Apparently, however, we’ve all been infringing on the rights of a greedy record label this entire time. Were we to be called due on our pending royalty payments, perhaps each of us would owe a nickel for each year we’ve lived since the song was supposedly copyrighted.
But this label will not be able to file a national class action lawsuit against the greater population. Nor will it be able to further add calamity to a holiday favorite.
Nope. Instead, the major label and publisher Warner/Chappell will be forced to pay out $14 million to end a lawsuit that challenged its rights to the song “Happy Birthday.”
Take that, all-powerful record label gods.
In addition, and as karma would dictate, the song has further been ordered by judgment to become public domain. The man you can thank? U.S. District Judge George H. King, whom he, along with the court, says that this settlement represents a “historic result.”
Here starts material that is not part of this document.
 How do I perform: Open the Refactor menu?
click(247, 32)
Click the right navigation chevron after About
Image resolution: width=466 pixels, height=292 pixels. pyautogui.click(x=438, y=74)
Basically, the court case went like this. Film director Jennifer Nelson was creating a documentary about the song but was asked to pay a licensing fee to the tune of $1,500 in order to do so. In response, she decided to sue Warner so that nobody would ever have to pay these outrageous fees again. Nelson contested that the song appeared in early children’s textbooks and was so aged that it could only be considered public domain.
On the other side, Warner was under the presumption that they retained the copyright on the song until 2030 (the original was filed in 1935). During this time, they’d make as much as $16 million more in licensing fees.
A court memorandum found:
“The judicial determination that ‘Happy Birthday’ is in the public domain also has substantial value. Because Defendants have charged for use of the Song, untold thousands of people chose not to use the Song in their own performances and artistic works or to perform the Song in public. This has limited the number of times the Song was performed and used. After the Settlement is approved, that restraint will be removed and the Song will be performed and used far more often than it has been in the past. While there is no way to make a reliable estimate of the increase that will result, there can be no dispute that the increase will be substantial.”
Interestingly enough, last year the song was in court because the song’s lyrics were contested. They were traced back to a 19th century schoolteacher named Patty Smith Hill. But before a ruling could be reached, the suing parties arrived at an undisclosed agreement.
Warner gets off relatively easy here – unlike the countless others they’ve sued for copyright violations or illegal downloads over the years. And they disagree that they no longer hold the 1935 patent, too, but have agreed to honor the judgement. How nice of you, record execs.
Under the settlement terms, a third of the $14 million due will be repaid to people who had previously spent money licensing the song. All told, over $50 million was tendered in licensing fees to-date.
So Warner still makes out with the lion’s share at $36 million. Not too shabby an investment.